The following season, 1962–63, Thompson made three league starts, his only appearances of the campaign.

In 1963–64, with his chances again limited, he made eight league appearances.

It was in 1964–65, however, that he made his breakthrough as a first-team regular. He replaced the departed Barrie Martin at left-back, and went on to appear in 43 of Blackpool's 45 league and cup matches.

Thompson scored his only goal for the club in 1965–66, in a 5–3 home League victory over Arsenal on 16 October, en route to making 36 appearances.

He switched between the left- and right-back berths throughout 1966–67, deputising in the latter position when Jimmy Armfield was unavailable. He made 36 league, one FA Cup and four League Cup appearances.

The 1967–68 season was Stan Mortensen's first full season in charge of Blackpool, after replacing Ron Suart two-thirds of the way through the previous term, and he gave twelve starts to Thompson, plus one appearance as substitute.
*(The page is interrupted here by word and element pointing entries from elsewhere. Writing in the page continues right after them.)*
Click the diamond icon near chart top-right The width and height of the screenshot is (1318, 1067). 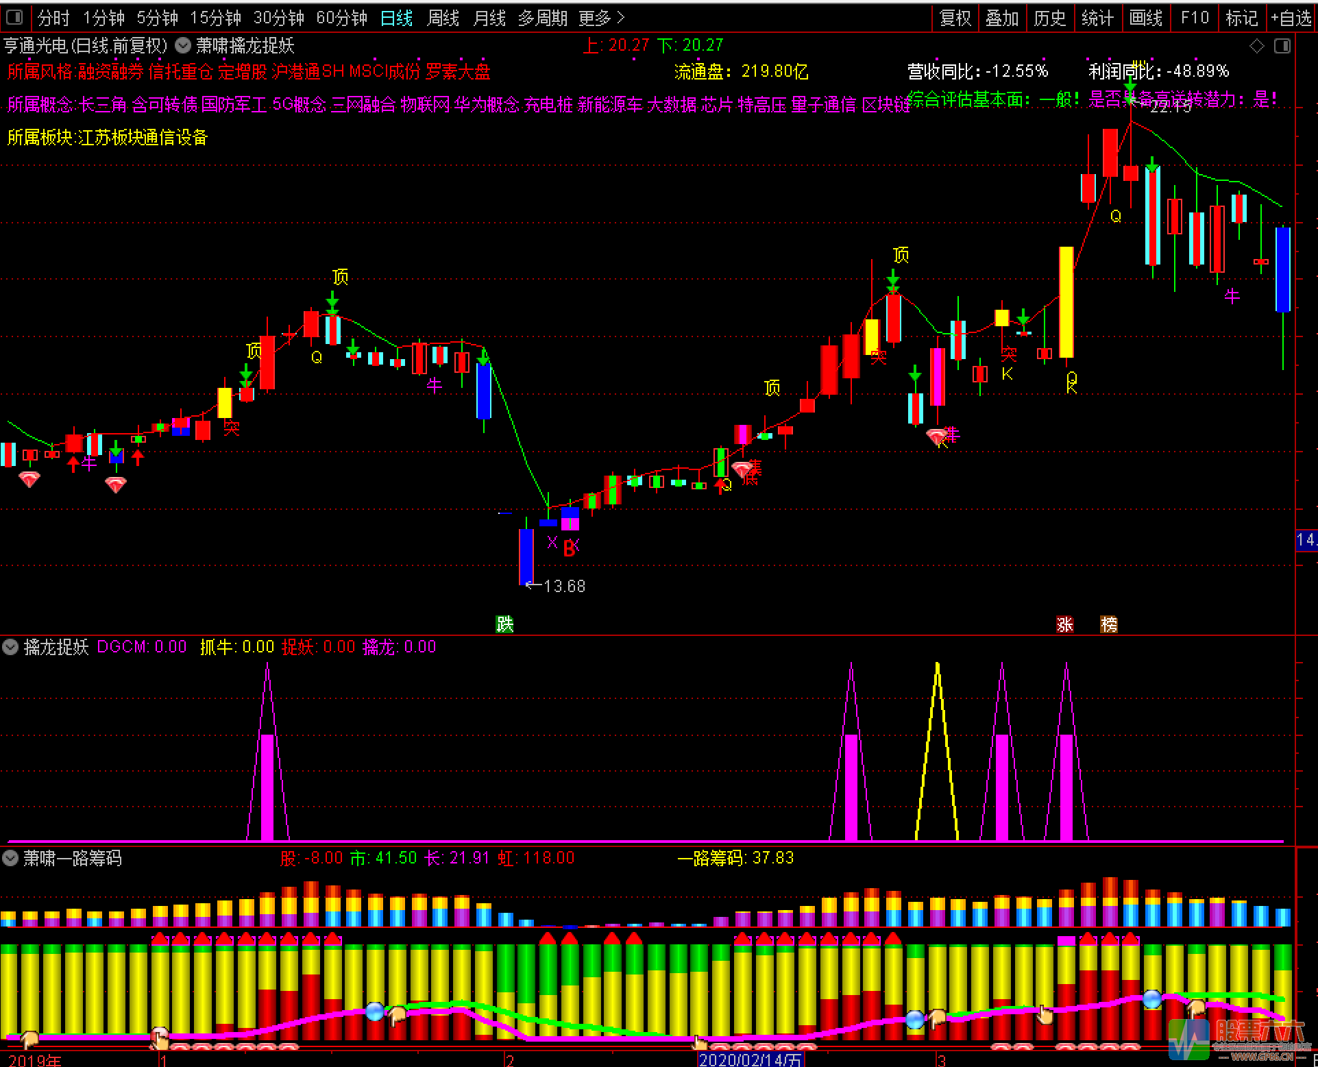[x=1257, y=46]

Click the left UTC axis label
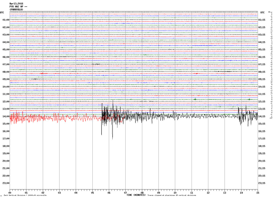pos(2,13)
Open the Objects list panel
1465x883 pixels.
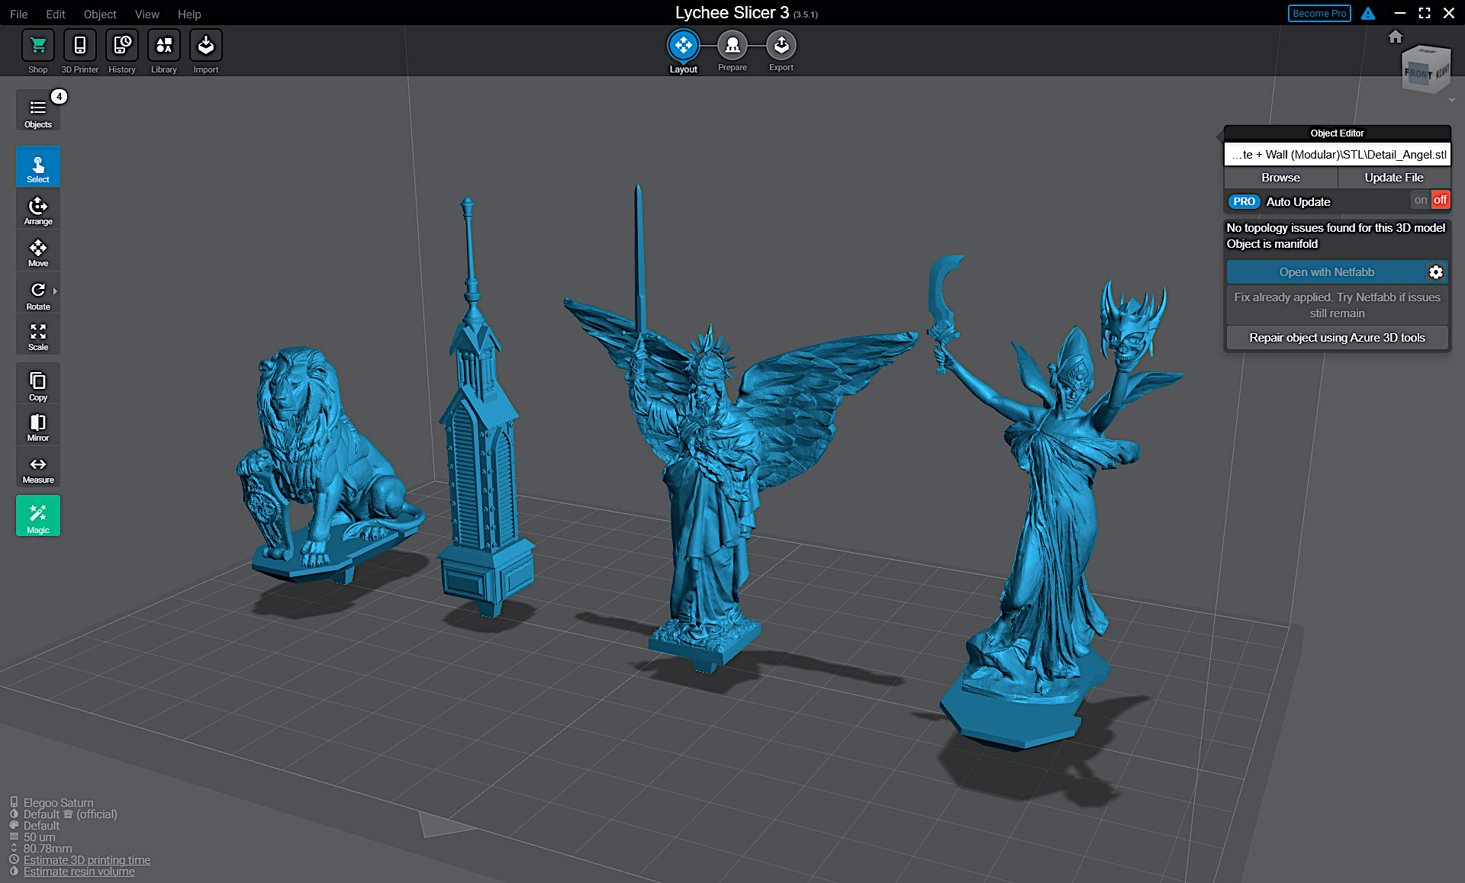pyautogui.click(x=38, y=111)
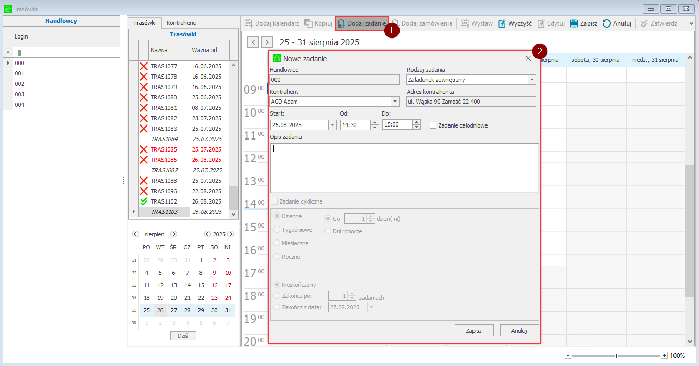Click the Wyczyść toolbar icon
The height and width of the screenshot is (366, 699).
pyautogui.click(x=502, y=23)
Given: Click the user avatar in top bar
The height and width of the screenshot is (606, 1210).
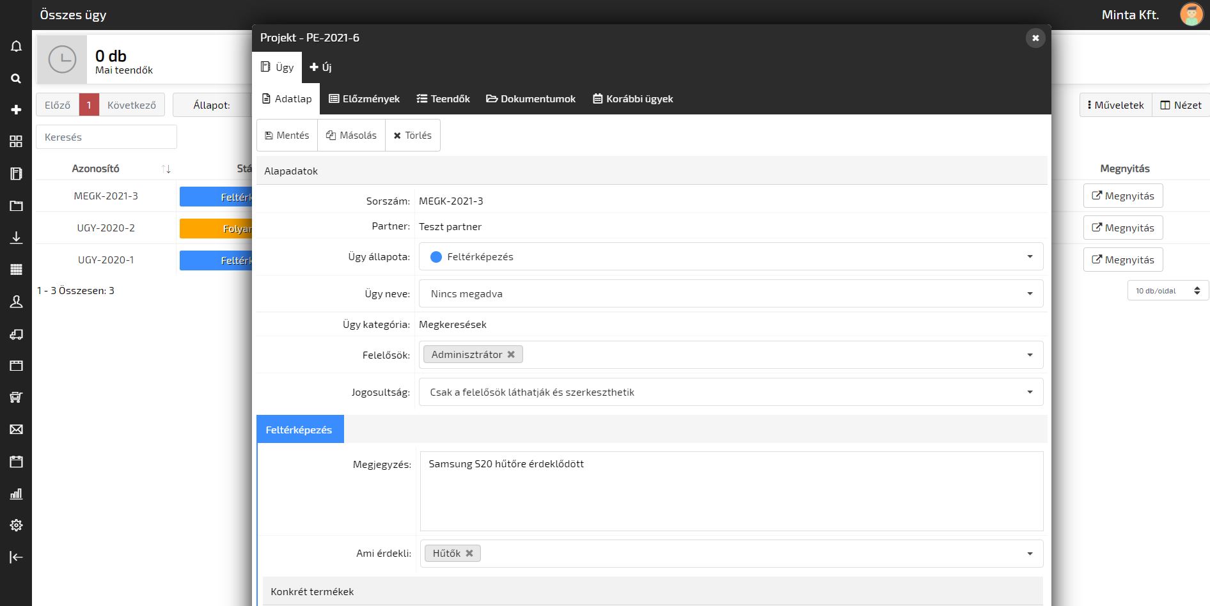Looking at the screenshot, I should (x=1191, y=15).
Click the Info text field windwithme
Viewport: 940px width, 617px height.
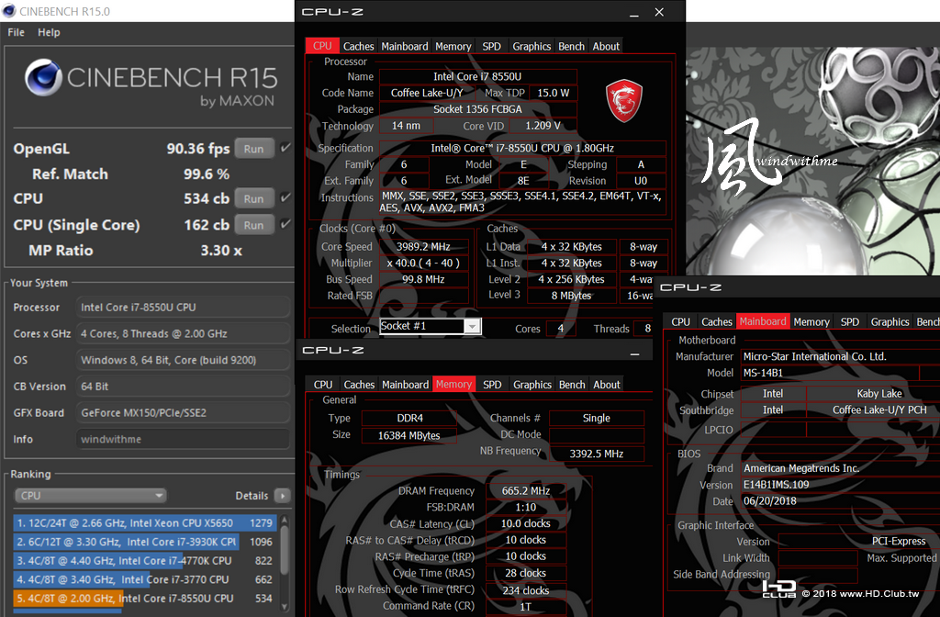point(183,439)
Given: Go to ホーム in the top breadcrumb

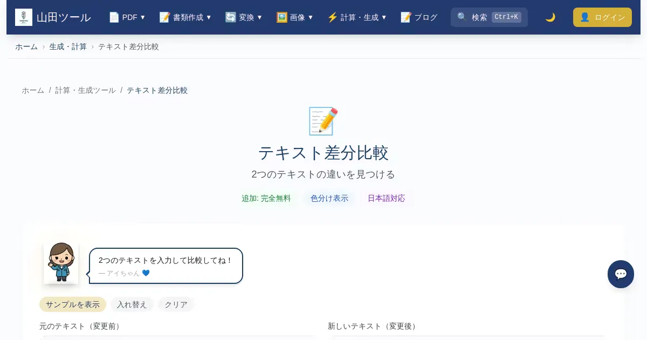Looking at the screenshot, I should (x=26, y=46).
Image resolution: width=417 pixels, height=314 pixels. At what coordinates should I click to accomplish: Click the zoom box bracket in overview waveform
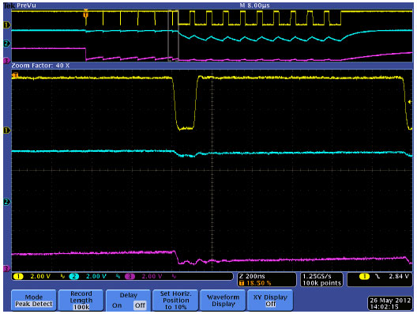pyautogui.click(x=173, y=36)
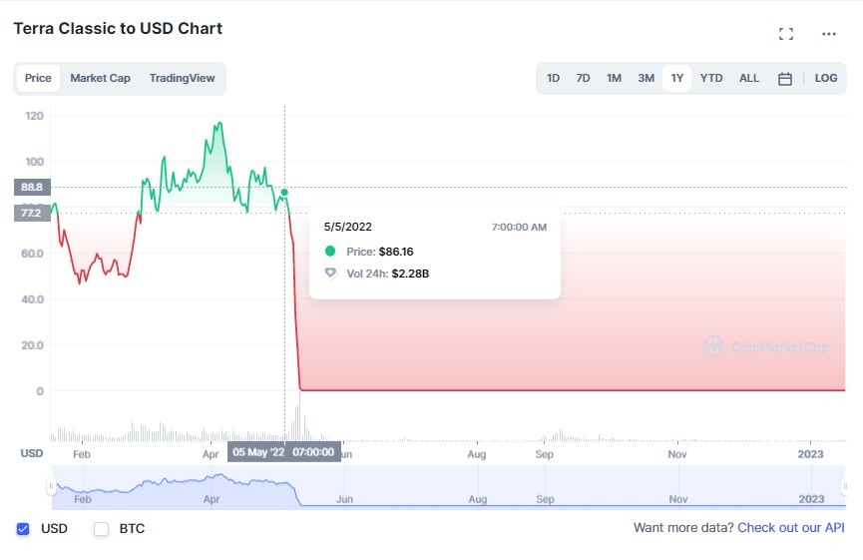Show the ALL time range

coord(749,78)
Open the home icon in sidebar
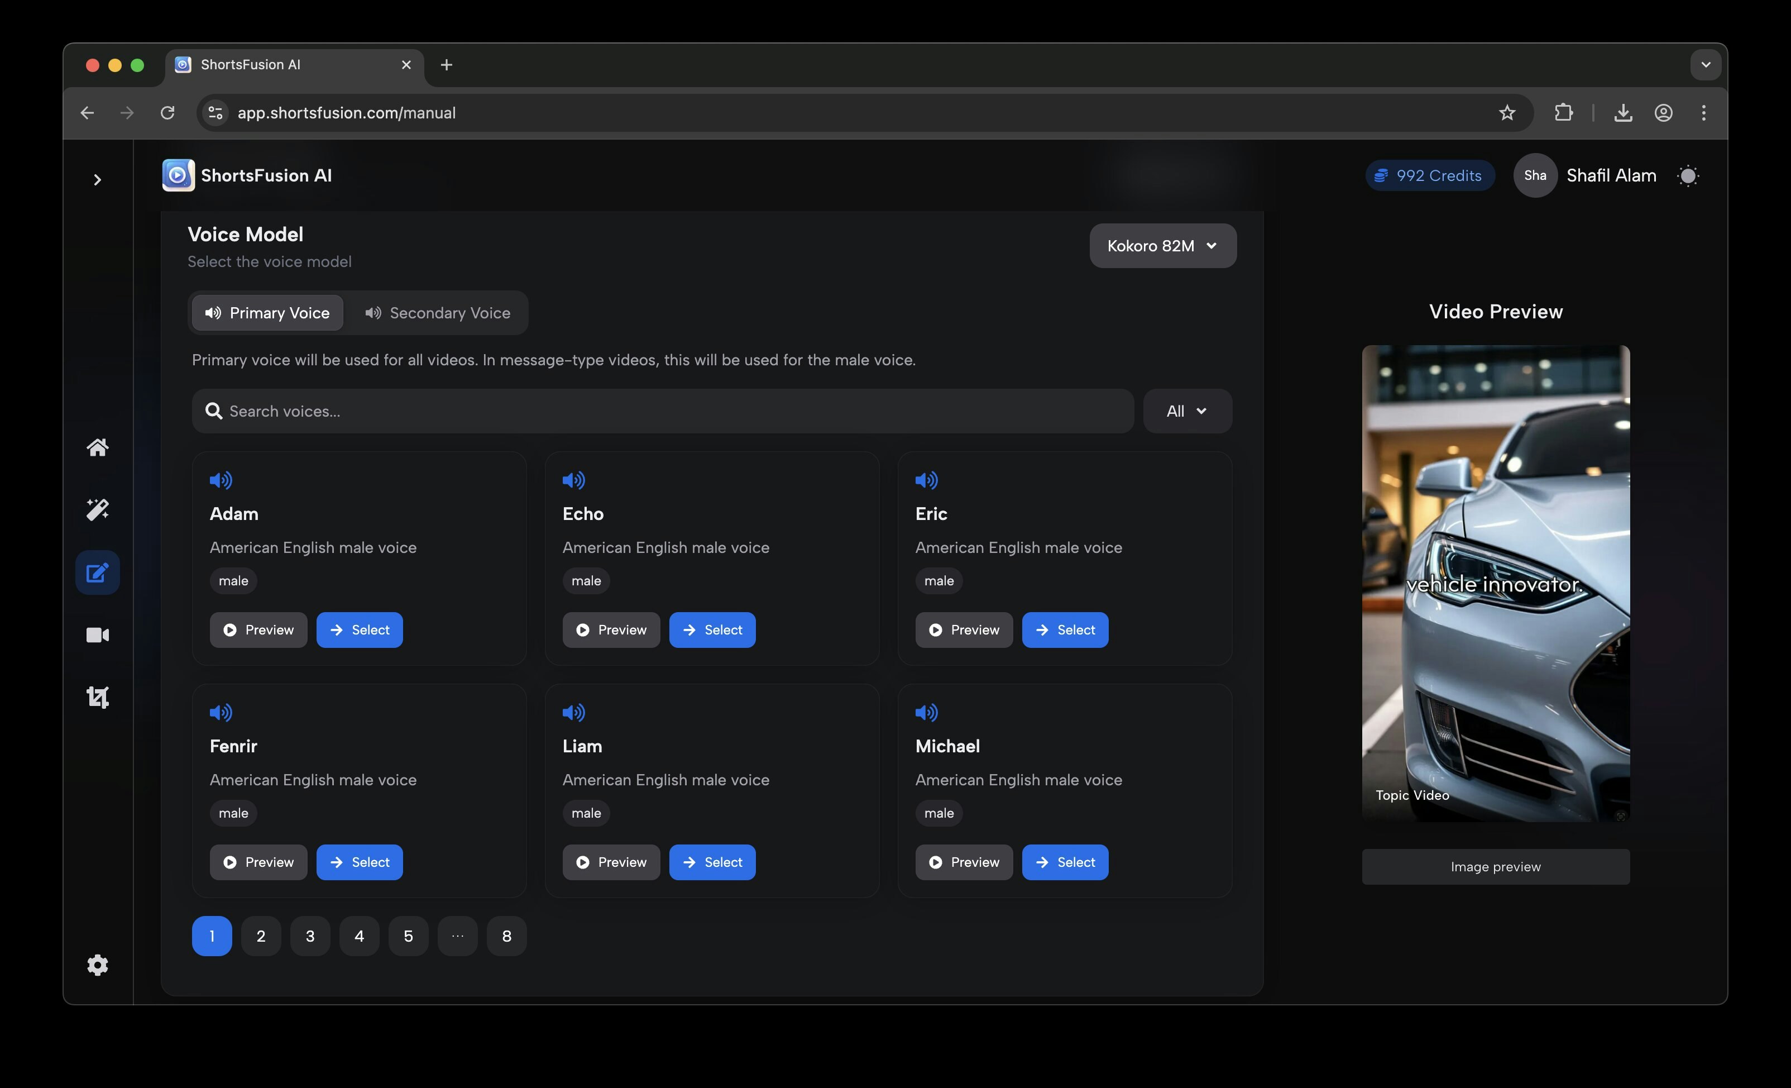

Thompson did, however, appear in both of the club's FA Cup ties and one of their three League Cup fixtures.

Thompson's final season at Blackpool, 1968–69, saw his make sixteen league appearances, the final one being in a 3–2 defeat at home to Charlton Athletic on 11 January. He spent the 1969–70 season playing in the reserves.

He joined York City, who were then in the Fourth Division, in July 1970 and played four matches for the team, with these appearances coming after an injury to Chris Topping after the opening day of the 1970–71 season.

==International career==
Thompson made his debut for the England national amateur team on 26 September 1959, in a 1–1 draw with Northern Ireland in the 1959–60 British Amateur Championship. He played in a 2–1 win over Scotland on 26 March 1960, which saw England win the 1959–60 British Amateur Championship. Between 1959 and 1960, Thompson played four matches for the England amateur team.

He first played for the Great Britain Olympic team on 21 November 1959 in a 3–2 win over the Republic of Ireland in a qualifier for the 1960 Summer Olympics. He played in all four of Great Britain's qualifying matches, as the team qualified for the tournament after finishing top of their qualifying group. Thompson was part of the Great Britain squad for the 1960 Summer Olympics, and started in their first match against Brazil. He was stretchered off with a broken leg on 56 minutes with Great Britain leading 2–1, after which the Brazilian team capitalised on their numerical advantage to win 4–3. He did not play again in the tournament, and Great Britain were eliminated after finished third in their group. Thompson made five appearances for Great Britain between 1959 and 1960.